Document extract ::
The Jews had had no authentic spiritual life since the time of the Prophets but they still presented the spectacle of a people living apart in exile, attached to their ancestry. Through the ages, they survived as a minority, subject to hatred and persecution, while other nations, with viable political life, vanished. The Enlightenment constituted a break, removing the taboo against the Jews—forever. Modern antisemitism was a byproduct of nationalist struggles, an opportunistic endeavor to use atavistic relics to reinforce exclusion, historically hopeless and meaningless. The Jews were part of European culture, and antisemitism had no object, purpose or prospect. It was “a side issue.” In time, it would disappear [106]. The Jews may meanwhile suffer but they should be thankful for the role of martyrs for humanity—a role they did not deserve—that fell in their lot.
This extraordinary statement, made at a time when, unbeknownst to Auerbach, Soviet Jews were already being shot in the tens of thousands, and Hitler was completing the plans for destroying all of European Jewry, provides precious insight into Auerbach’s worldview. It reflects crude Christian supersessionism, incredible optimism about Jewish emancipation, a profound misreading of antisemitism, and an avowal of the Christian martyr role for the Jews. Auerbach’s ignorance of Jewish typology was grounded in the conviction that postbiblical Jewish life was not part of European history. The Jews became part of Europe only when the Enlightenment made their integration possible—and no longer as Jews: “Anything significant that came out of the Jews was absorbed by the host nations” [107]. Jewish history—if such existed—was not part of European history.
Jewish ethnic survival was for Auerbach a source of puzzlement—of wonder (and perhaps hidden pride) mixed with apprehension about their “uncanny” existence. Like philosopher Karl Popper, Auerbach had no doubt that it was high time for Jewish life to end—for the Jews to become part of Christian Europe. Popper imagined the culture integrating the Jews as avowedly secular, its relationship to Christianity tenuous; for Auerbach, it clearly bore the marks of secularized Christianity. The National Socialist attack on the Jews was only significant for its denial of humanity, and the Jews acquired their universal role as Christian martyrs. Christian martyrology became paradigmatic of the Jewish experience, and Auerbach, captivated, devoted to it increasing attention during and after WWII. The murdered Jews were integrated into European civilization—as (undeserving) Christian martyrs.
“Figura” was emblematic of European history integrating the Jews as Christians. Auerbach’s turn to Catholicism facilitated a transformation of cultural Protestant narratives but he retained them, however altered, because he did not wish to give up on modernity or emancipation. He modified Harnack by skipping over Marcion (who rejected the Hebrew Bible), highlighting Tertullian and Augustine, and ending with Dante rather than with Luther or modern Protestantism. Dante became a start-point of modernity, of secularization that would de-eschatologize Christian history but absorb Dante’s vision of humanity, leaving a universal history to be shared by Christians, Jews and all. This universal history, however, still bore its Christian marks—it did not permit Jews to remain Jews. A Christian humanist who remained Jewish, Auerbach constructed a narrative of Western civilization that appealed to the highly acculturated German-Jewish intelligentsia—and today’s Europeans. “Figura” has become his most famous essay, and virtually canonical.

Data ::
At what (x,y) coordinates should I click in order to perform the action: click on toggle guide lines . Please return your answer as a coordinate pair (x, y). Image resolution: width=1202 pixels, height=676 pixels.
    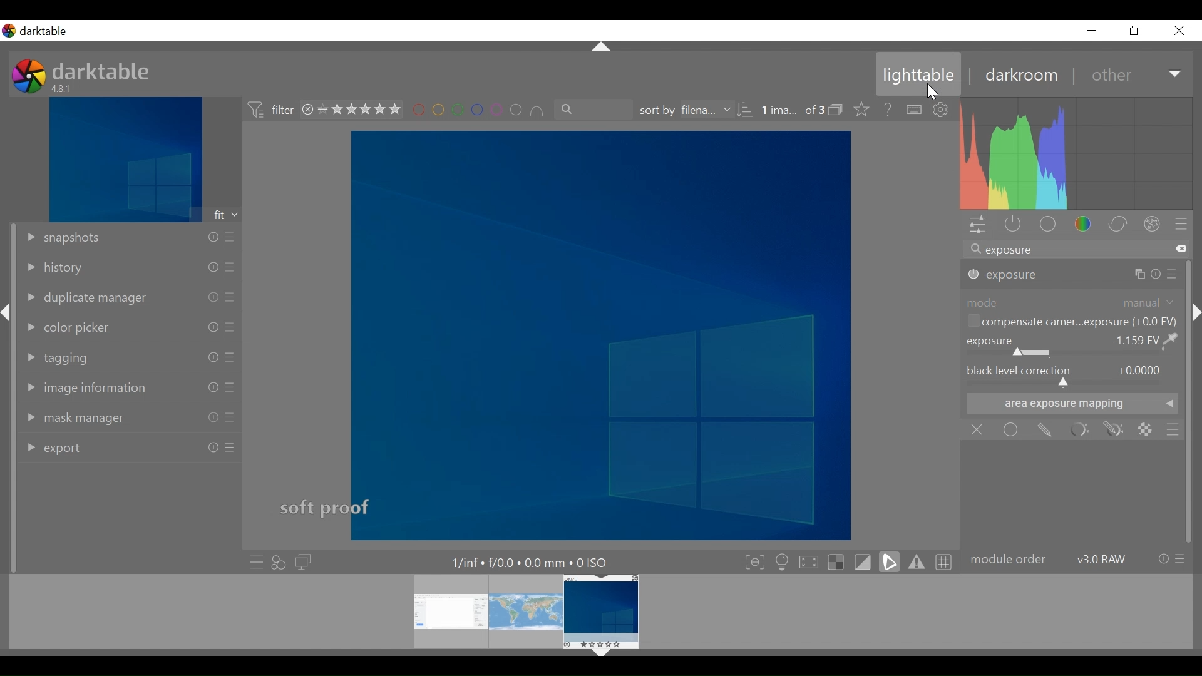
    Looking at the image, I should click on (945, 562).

Work instructions ::
Summarize the passage on Auerbach's view of the Jews in two sentences.

Output below ::
Auerbach held that the Jews had lacked authentic spiritual life since the Prophets, that modern antisemitism was a meaningless side issue that would disappear, and that the Jews, who became part of Europe only through the Enlightenment and no longer as Jews, should be thankful for an undeserved role as martyrs for humanity. In "Figura," his most famous essay, he reworked cultural Protestant narratives into a universal history running from Tertullian and Augustine to Dante, a history that still bore Christian marks and did not permit Jews to remain Jews.